The last decade has seen at least two controversies related to alleged anti-Semitism on the part of professors. In 2016, Rutgers University women and gender studies professor Jasbir Puar gave a speech at Dartmouth about the Israeli occupation of Palestine that some students and professors deemed anti-Semitic because of what they called unfair or untrue criticisms of Israel. In 2017, Native American studies professor N. Bruce Duthu declined his appointment to dean of faculty after some Jewish professors and students raised questions about his authorship of a 2013 letter supporting the “Boycott, Divestment and Sanctions” movement, which seeks to encourage organizations to cut ties with Israel.

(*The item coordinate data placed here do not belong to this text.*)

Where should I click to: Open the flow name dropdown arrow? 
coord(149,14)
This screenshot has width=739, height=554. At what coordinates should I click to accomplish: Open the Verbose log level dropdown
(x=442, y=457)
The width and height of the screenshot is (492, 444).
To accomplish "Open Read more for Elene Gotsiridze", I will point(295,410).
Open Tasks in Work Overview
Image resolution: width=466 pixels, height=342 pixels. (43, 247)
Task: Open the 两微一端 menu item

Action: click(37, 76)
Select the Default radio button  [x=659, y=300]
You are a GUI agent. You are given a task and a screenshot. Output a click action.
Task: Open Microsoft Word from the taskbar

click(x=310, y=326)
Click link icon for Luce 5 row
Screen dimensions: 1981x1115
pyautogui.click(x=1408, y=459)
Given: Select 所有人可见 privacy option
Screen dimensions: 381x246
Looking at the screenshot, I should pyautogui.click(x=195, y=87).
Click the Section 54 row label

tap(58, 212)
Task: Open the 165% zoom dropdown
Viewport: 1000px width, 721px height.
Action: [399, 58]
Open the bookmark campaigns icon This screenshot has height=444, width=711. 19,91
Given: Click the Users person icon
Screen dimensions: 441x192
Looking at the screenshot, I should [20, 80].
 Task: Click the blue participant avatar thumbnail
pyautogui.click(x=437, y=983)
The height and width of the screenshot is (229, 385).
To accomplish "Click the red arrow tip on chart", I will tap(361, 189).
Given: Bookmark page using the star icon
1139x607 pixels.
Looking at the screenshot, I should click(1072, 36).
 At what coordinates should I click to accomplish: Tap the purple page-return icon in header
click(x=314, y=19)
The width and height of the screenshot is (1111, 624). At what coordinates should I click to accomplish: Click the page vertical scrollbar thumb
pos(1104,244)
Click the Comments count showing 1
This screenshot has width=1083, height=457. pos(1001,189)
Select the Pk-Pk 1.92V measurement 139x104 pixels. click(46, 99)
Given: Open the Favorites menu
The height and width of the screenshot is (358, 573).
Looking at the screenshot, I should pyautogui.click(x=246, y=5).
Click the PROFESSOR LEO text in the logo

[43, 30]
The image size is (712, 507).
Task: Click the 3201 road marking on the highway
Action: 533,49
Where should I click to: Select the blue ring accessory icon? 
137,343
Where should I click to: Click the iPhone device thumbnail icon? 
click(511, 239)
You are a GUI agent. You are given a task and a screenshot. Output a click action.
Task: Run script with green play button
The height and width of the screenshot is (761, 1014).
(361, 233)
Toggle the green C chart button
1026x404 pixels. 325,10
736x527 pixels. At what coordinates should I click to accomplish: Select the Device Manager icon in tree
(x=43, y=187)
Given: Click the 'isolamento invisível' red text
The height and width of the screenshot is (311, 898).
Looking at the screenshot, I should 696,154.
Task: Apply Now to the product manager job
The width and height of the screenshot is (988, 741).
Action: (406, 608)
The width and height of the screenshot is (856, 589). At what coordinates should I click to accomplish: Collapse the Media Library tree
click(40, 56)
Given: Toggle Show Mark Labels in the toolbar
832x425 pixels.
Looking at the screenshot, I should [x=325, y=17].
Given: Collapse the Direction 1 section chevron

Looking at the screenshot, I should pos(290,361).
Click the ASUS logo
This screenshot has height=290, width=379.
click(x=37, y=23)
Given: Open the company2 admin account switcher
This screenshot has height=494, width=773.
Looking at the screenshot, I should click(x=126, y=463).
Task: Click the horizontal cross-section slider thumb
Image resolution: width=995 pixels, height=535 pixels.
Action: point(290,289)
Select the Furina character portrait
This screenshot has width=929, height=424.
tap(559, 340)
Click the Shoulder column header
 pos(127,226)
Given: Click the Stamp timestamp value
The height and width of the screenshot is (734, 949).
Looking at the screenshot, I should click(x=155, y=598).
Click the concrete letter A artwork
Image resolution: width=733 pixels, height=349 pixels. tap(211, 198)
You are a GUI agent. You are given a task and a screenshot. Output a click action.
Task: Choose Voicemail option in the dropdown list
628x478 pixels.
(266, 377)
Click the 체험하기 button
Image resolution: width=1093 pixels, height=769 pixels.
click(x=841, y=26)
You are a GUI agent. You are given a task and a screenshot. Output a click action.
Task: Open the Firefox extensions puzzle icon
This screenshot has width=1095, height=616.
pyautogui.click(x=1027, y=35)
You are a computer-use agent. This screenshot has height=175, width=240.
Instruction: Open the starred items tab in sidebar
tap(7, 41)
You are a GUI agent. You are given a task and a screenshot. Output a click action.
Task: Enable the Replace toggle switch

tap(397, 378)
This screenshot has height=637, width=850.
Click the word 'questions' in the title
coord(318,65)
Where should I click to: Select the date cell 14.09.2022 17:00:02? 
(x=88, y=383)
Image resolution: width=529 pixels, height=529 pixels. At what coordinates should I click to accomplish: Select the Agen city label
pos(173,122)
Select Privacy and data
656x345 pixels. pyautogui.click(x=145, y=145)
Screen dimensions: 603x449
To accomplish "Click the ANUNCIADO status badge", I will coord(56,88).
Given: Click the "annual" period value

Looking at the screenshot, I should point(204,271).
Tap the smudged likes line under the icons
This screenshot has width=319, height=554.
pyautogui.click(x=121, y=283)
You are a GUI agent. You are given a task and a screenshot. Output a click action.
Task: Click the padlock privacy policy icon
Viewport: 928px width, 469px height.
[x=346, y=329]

“As someone who has been practicing and observantly Jewish for their entire life, it honestly has not been something I’ve experienced on this campus.”

Members of the Jewish community today agree that Dartmouth bears little resemblance to its past in terms of anti-Semitism.

“Dartmouth is such a bubble when it comes to many things, but I definitely think when it comes to anti-Semitism as well,” Hillel president Becky Milner ’21 said. “As someone who has been practicing and observantly Jewish for their entire life, it honestly has not been something I’ve experienced on this campus.”

Chabad president Alec Kaplan ’21 said that Dartmouth’s community is especially tolerant when compared to what he hears about other schools, where he said students he knows have recently been the victims of verbal attacks and vandalism and where anti-Semitism and criticisms of Israel “go hand-in-hand.”

Heschel highlighted the close relationships at Dartmouth between the Jewish studies and Middle Eastern studies departments and Jewish and Muslim student organizations, the admissions office’s efforts to increase recruitment from Jewish day schools and the broad collection of student who take Jewish studies of classes as evidence that Dartmouth presents a “friendly and welcoming environment.”

“I think that, honestly, while we can talk about Hopkins and everything that happened in the past and The Dartmouth Review,” Heschel said, “the bottom line is we have a better situation at Dartmouth for Jewish students than any other college I can think of.”

Correction appended (Jan. 12, 2021): A previous version of this article inaccurately paraphrased a quote from Kaplan. The sentence, which implied that he believes people at Dartmouth can respectfully criticize Israel without being anti-Semitic, has been removed.